Investigators reported that the development of cutaneous immune-related adverse effects has a strong association with response in survival among patients with cancer treated with immunotherapy.
The occurrence of cutaneous immune-related adverse effects (cirAEs) appears to be strongly associate with response and survival among patients with cancer who have undergone treatment with immunotherapy, according to findings from a cohort study published in JAMA Dermatology.1
Utilizing Benjamini-Hochberg (BH) correction with a significance level of .05, investigators determined that several toxicities were significantly protective of mortality. These included pruritus (hazard ratio [HR], 0.695; 95% CI, 0.602-0.803; P <.001), drug eruption (HR, 0.755; 95% CI, 0.635-0.897; P = .001), xerosis (HR, 0.626; 95% CI, 0.469-0.834; P = .001), nonspecific rashes (HR, 0.704; 95% CI, 0.634-0.781; P <.001), and appearance of any cirAE (HR, 0.778; 95% CI, 0.726-0.834; P <.001).
“These data provide oncologists and dermatologists with important prognostic information when counseling immunotherapy recipients on the clinical implications of the skin toxicities,” senior author Yevgeniy R. Semenov, MD, an investigator in the Department of Dermatology at Massachusetts General Hospital, said in a press release.2 “Also, skin toxicities tend to occur early in the course of immunotherapy and present an opportunity to evaluate efficacy soon after initiating treatment. As such, our findings may help identify patients who are more likely to benefit from their current immunotherapy regimen versus those who may need to be considered for a stronger or alternative treatment regimen.”
The retrospective cohort analysis sought to identify eligible patients via the TriNetX Diamond network, with patients being identified by Prescription for Electronic Drug Information Exchange to check for treatment with a PD-1 or PD-L1 therapy.
Investigators identified a total of 7008 patients who experienced cirAEs following treatment with PD-1 or PD-L1 inhibitor. Patients had a median survival of 1278 days within the cohort group (95% CI, 558–not reached [NR]) and 1024 days in the control group (95% CI, 455–NR).
Other significant toxicities included psoriasis (HR, 0.703; 95% CI, 0.497-0.994; P = .45) and lichen planus/lichenoid dermatitis (HR, 0.511; 95% CI, 0.279-0.939; P = .03), although they did not meet the BH correction for multiple comparisons. Additionally, investigators reported that eczematous dermatitis (HR, 0.612; 95% CI, 0.314-1.195), vitiligo (HR, 0.534; 95% CI, 0.254-1.123), bullous pemphigoid (HR, 0.524; 95% CI, 0.140-1.956), and Grover disease (HR, 0.468; 95% CI, 0.115-1.898) also appeared to be associated with strong, protective clinical effects, but did not meet statistical significance. Additional findings from the study indicated that hyperhidrosis (HR, 1.381; 95% CI, 0.961-1.985; P = .08) and mucositis (HR, 1.161; 95% CI, 0.920-1.466; P = .21) were not indicative of clinical protection.

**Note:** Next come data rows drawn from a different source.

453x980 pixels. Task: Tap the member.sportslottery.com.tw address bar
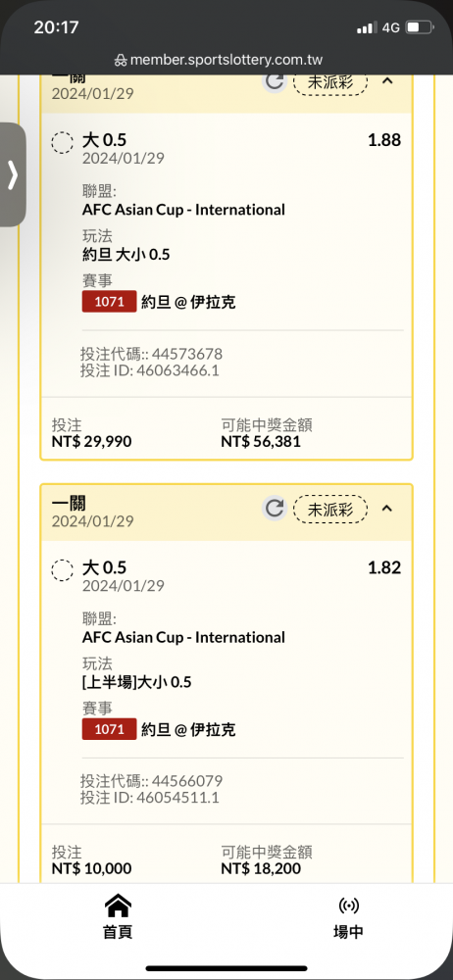[x=227, y=61]
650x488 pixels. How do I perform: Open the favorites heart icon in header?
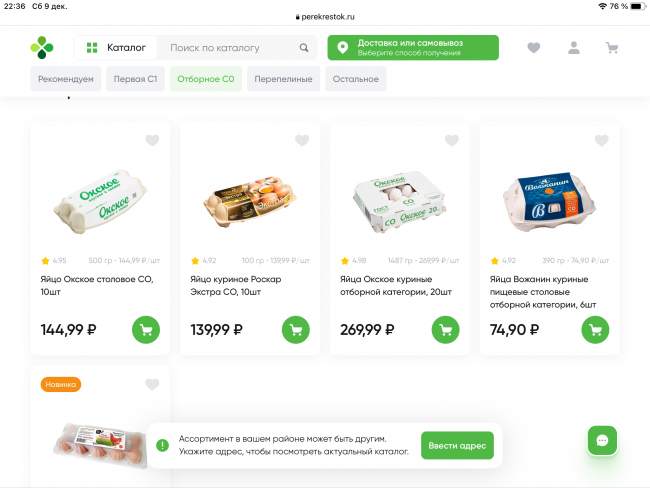[x=534, y=48]
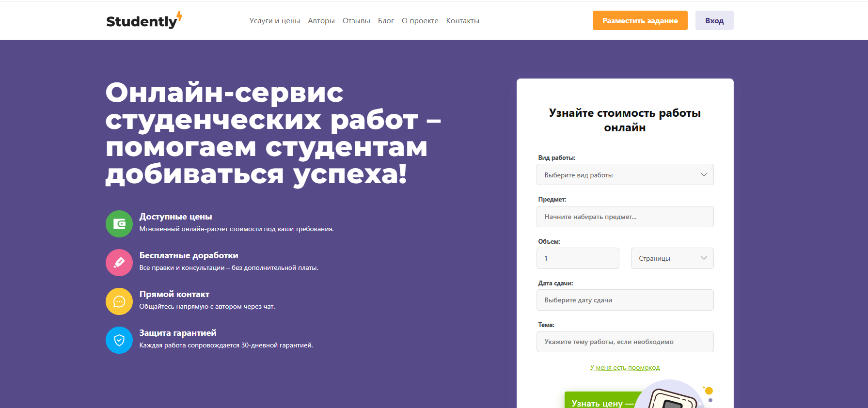The height and width of the screenshot is (408, 868).
Task: Click the 'Дата сдачи' date field
Action: pos(625,300)
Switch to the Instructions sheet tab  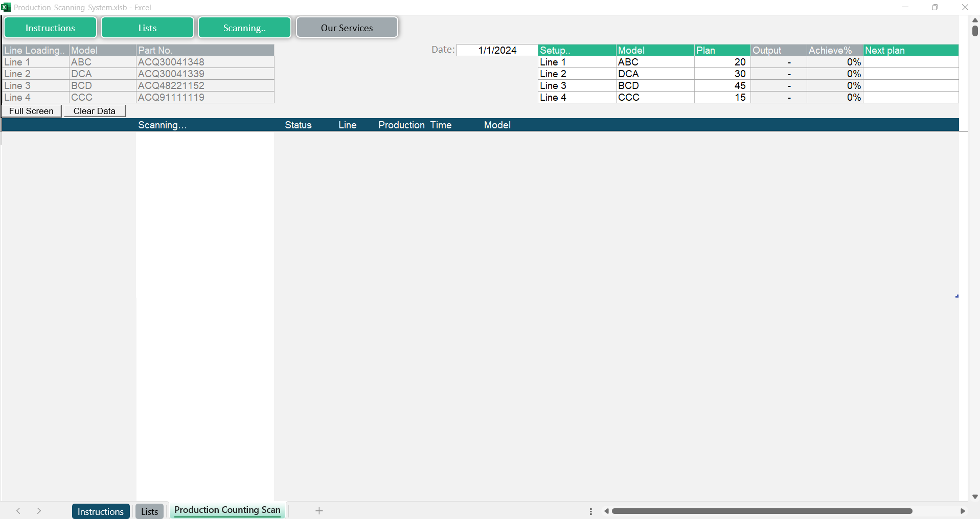[x=101, y=511]
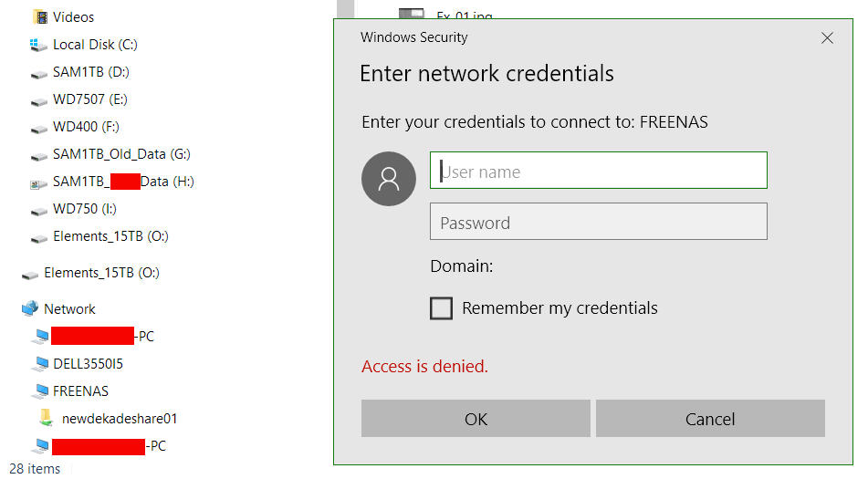Open the top-level Elements_15TB (O:) drive icon
Viewport: 868px width, 479px height.
pyautogui.click(x=30, y=273)
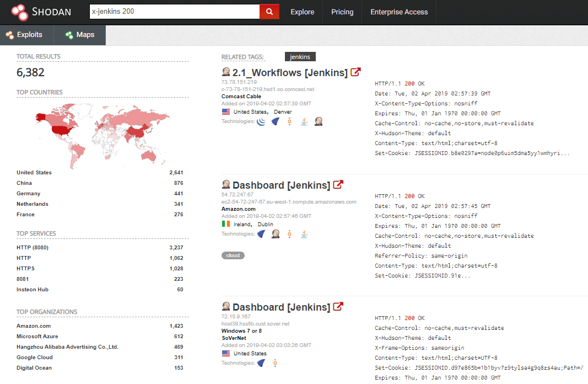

To assess the landmark time with mortality, investigators conducted a sensitivity analysis for cirAE onset within 3 months (HR, 0.759; 95% CI, 0.703-0.818; P <.001), 9 months (HR, 0.84; 95% CI, 0.781-0.903; P <.001), and 1 year (HR, 0.829; 95% CI, 0.765-0.898; P <.001) following initiation of immunotherapy.
“To our knowledge, this is the first population-level study and largest analysis to date of the association of cirAEs with clinical outcomes among patients with advanced cancer. The results suggest that cirAE development after [immunotherapy] initiation is strongly associated with response to immune checkpoint inhibitor therapy and patient survival. With the exception of mucositis and hyperhidrosis, there was a clinically protective effect of cirAEs across all individual morphologies investigated in this study,” the study investigators concluded.